Amalie Scheel (she/her) is a PhD fellow at the Department of Digital Design and Information Studies at Aarhus University. Amalie is interested in the cultural embeddedness and affective qualities of food. Methodologically, Amalie primarily works ethnographically and is particularly interested in how creative and experimental methods can support and unpack ethnographic understandings.
Amalie is affiliated with the FOCUS Centre for Food Culture Studies, the DATALAB research group, and the STS Centre Aarhus.
In her PhD project, Amalie is studying meat as a culturally constructed, changing, and contested object. The study is geographically situated in a Danish context and temporally in the contemporary time where meat and its role in Danish food culture is highly disputed due to its relation to CO2 emission, animal welfare, the agricultural sector, and, not least, personal politics.

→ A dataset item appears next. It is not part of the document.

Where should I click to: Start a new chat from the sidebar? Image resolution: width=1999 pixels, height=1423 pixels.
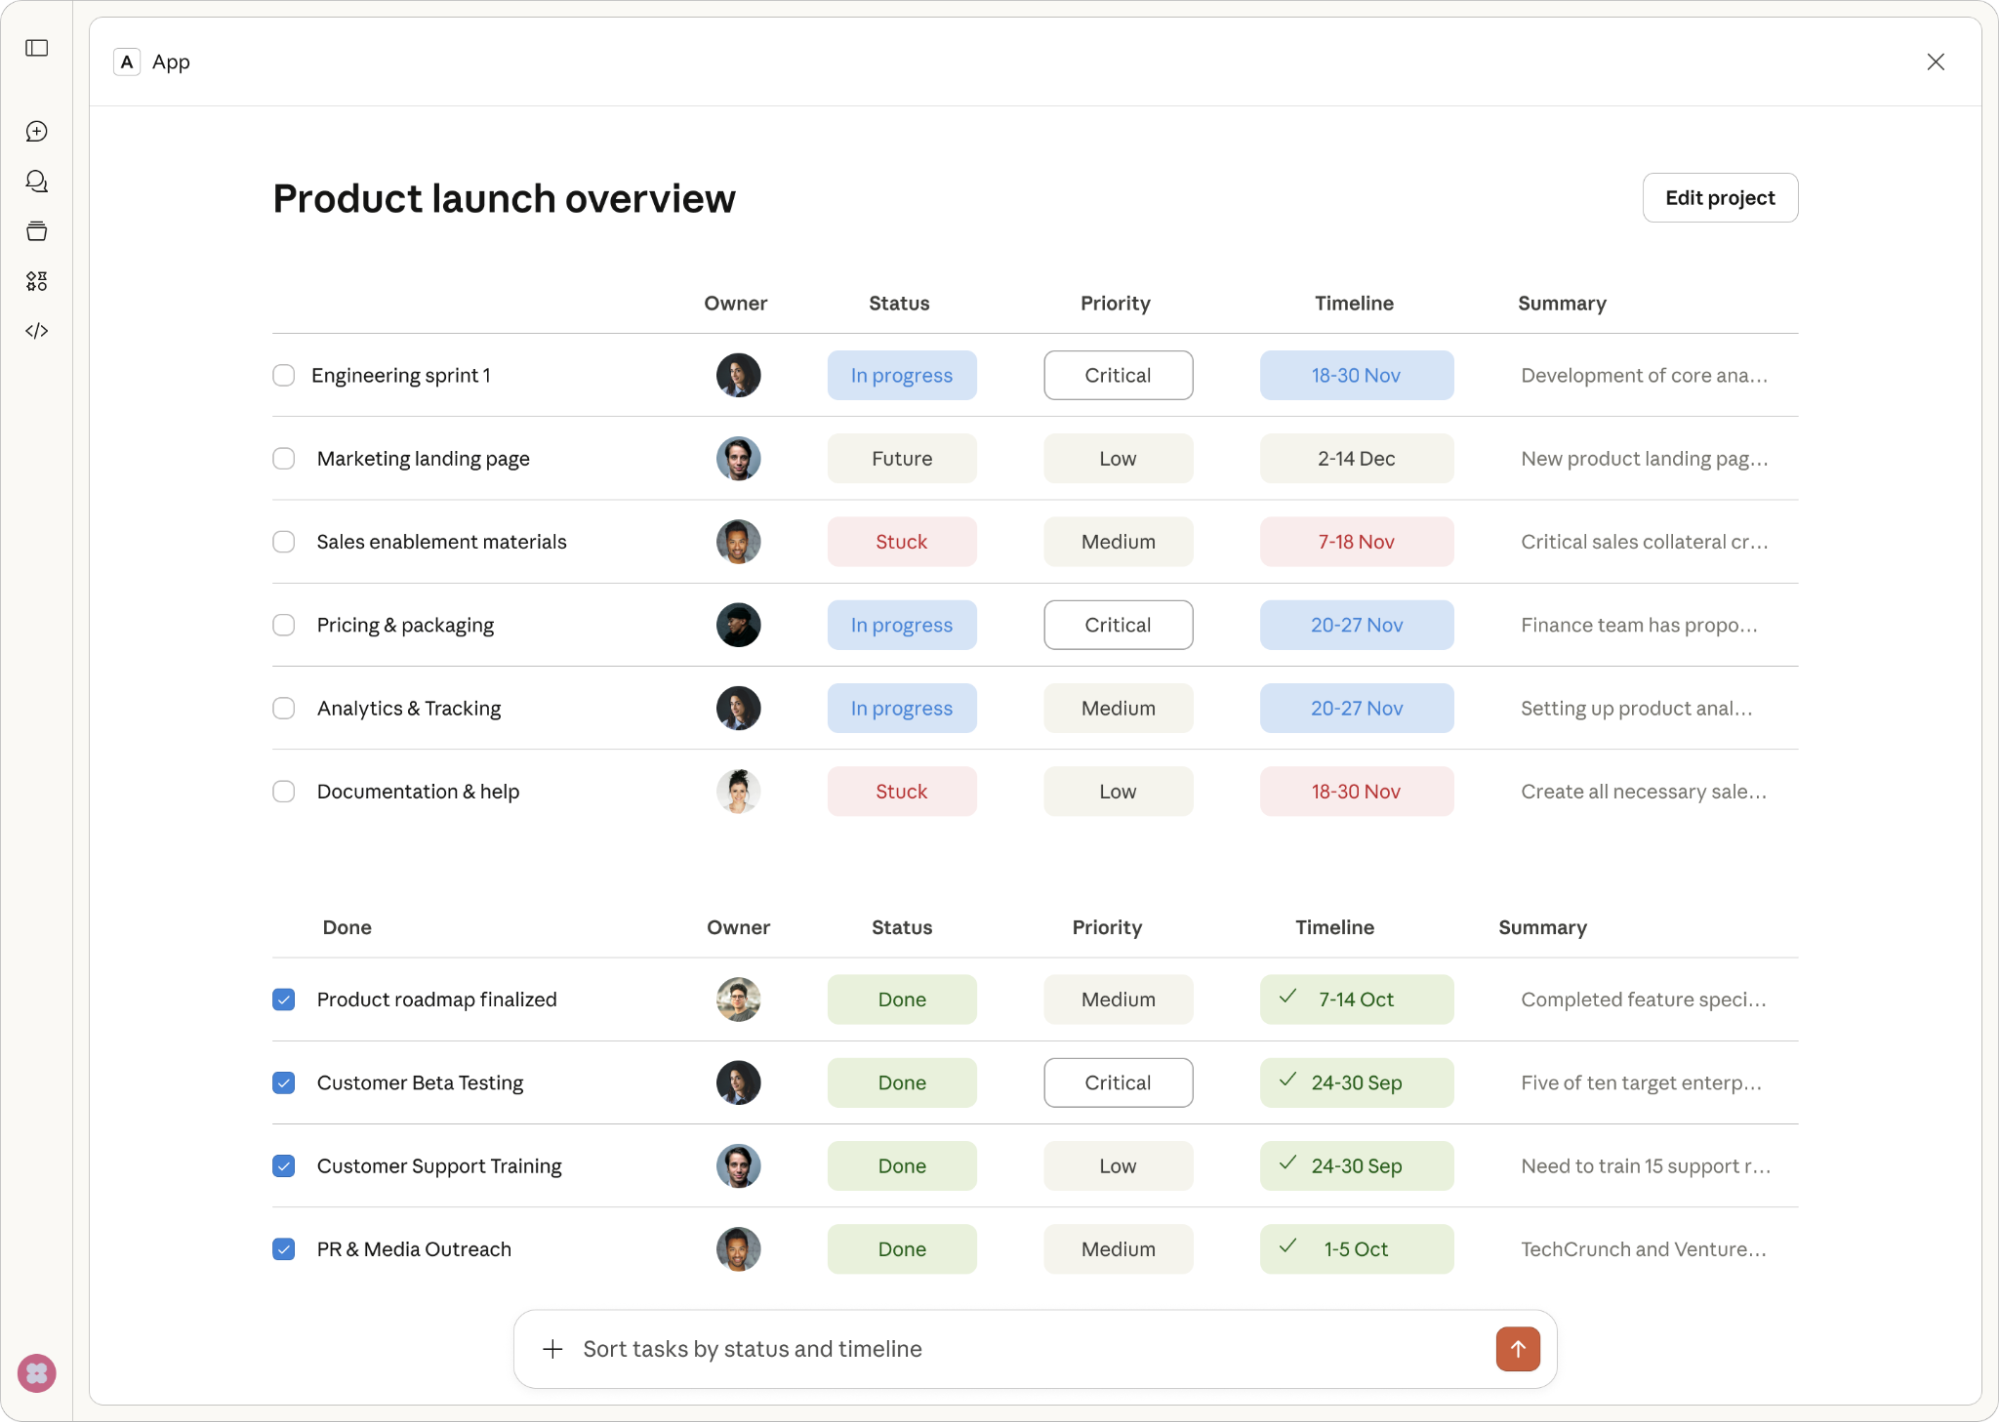point(37,131)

In the project, Amalie is particularly interested in the latter and how cultural emotions play important roles in forming these politics.
To study this empirically, the project deploys a combination of various ethnographic methods, including digital ethnography of meat discussions, collage-making workshops with participants, and ethnographic poetry.
The project is in conversation with the fields of cultural studies of food, STS (science and technology studies), and social media studies. With the project, Amalie wishes to unpack how how meat as a simultanously mundane and controversial object is culturally negotiated, and how meat relates to concepts of affect, belonging, and identity.